Stated task — Copy all of the material below line for line, leaving out the pictures.

[A block of data]
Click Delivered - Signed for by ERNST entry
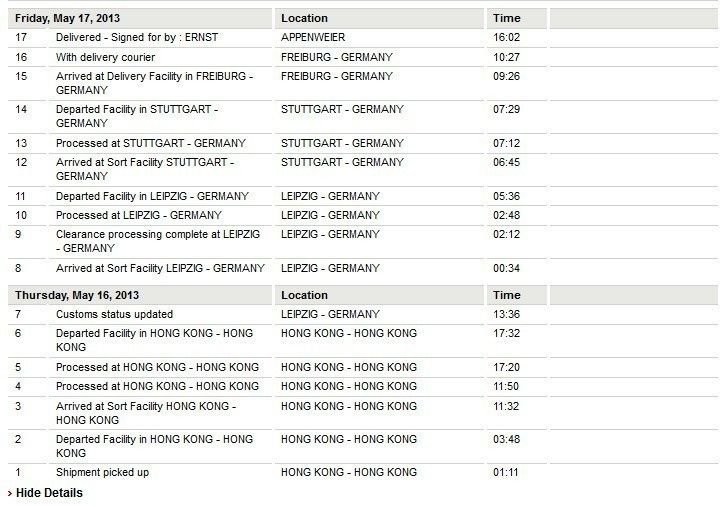The image size is (722, 505). 137,38
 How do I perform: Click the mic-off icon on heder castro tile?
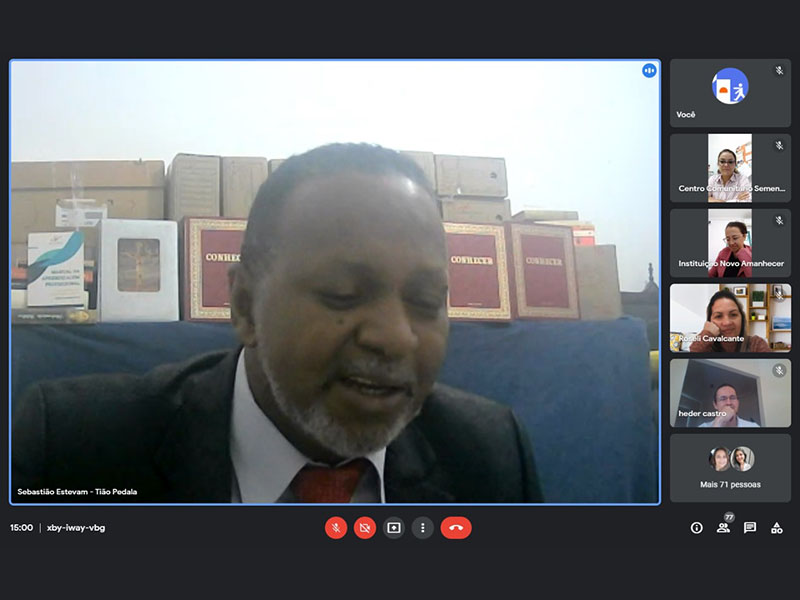[x=779, y=370]
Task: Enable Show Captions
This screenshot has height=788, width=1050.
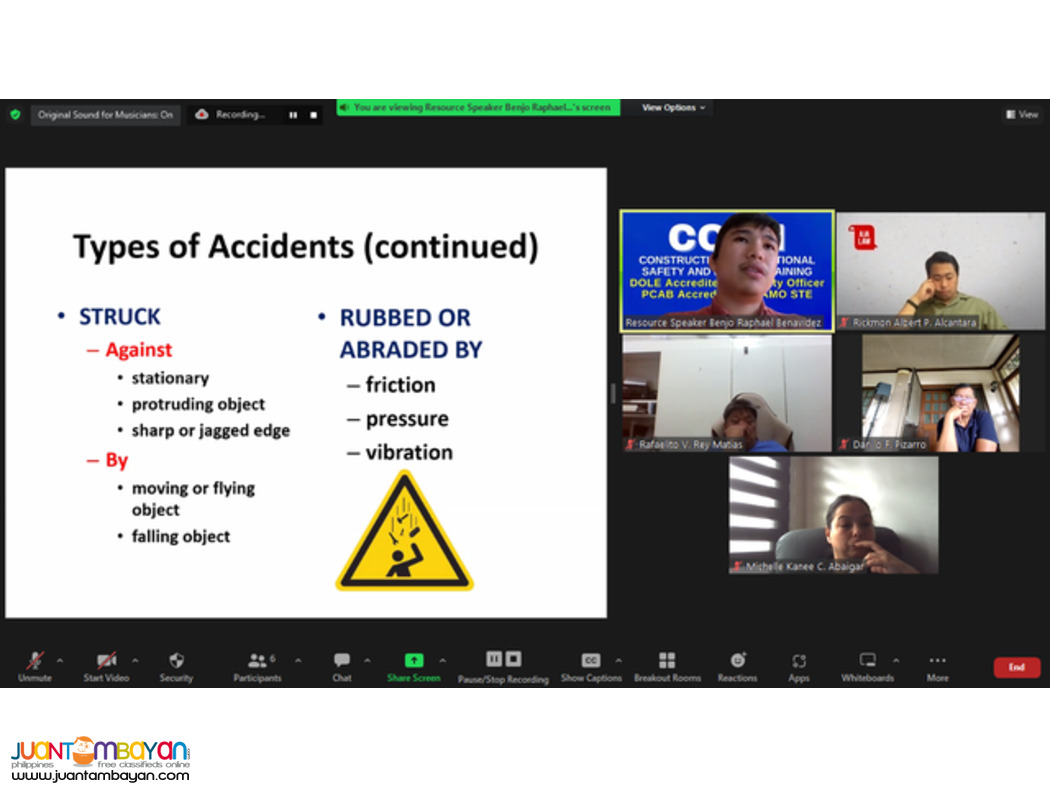Action: (590, 660)
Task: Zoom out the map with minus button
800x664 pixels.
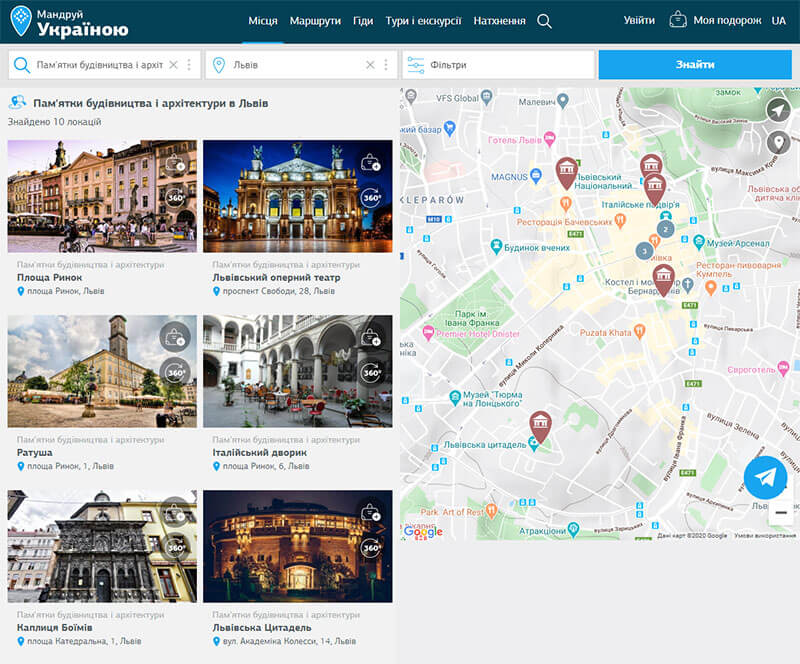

Task solution —
Click Delivered - Signed for by ERNST entry
The image size is (722, 505). 137,38
 How do I perform: Click the mic-off icon on heder castro tile?
[x=779, y=370]
Task: Enable Show Captions
This screenshot has height=788, width=1050.
Action: (590, 660)
Task: Zoom out the map with minus button
800x664 pixels.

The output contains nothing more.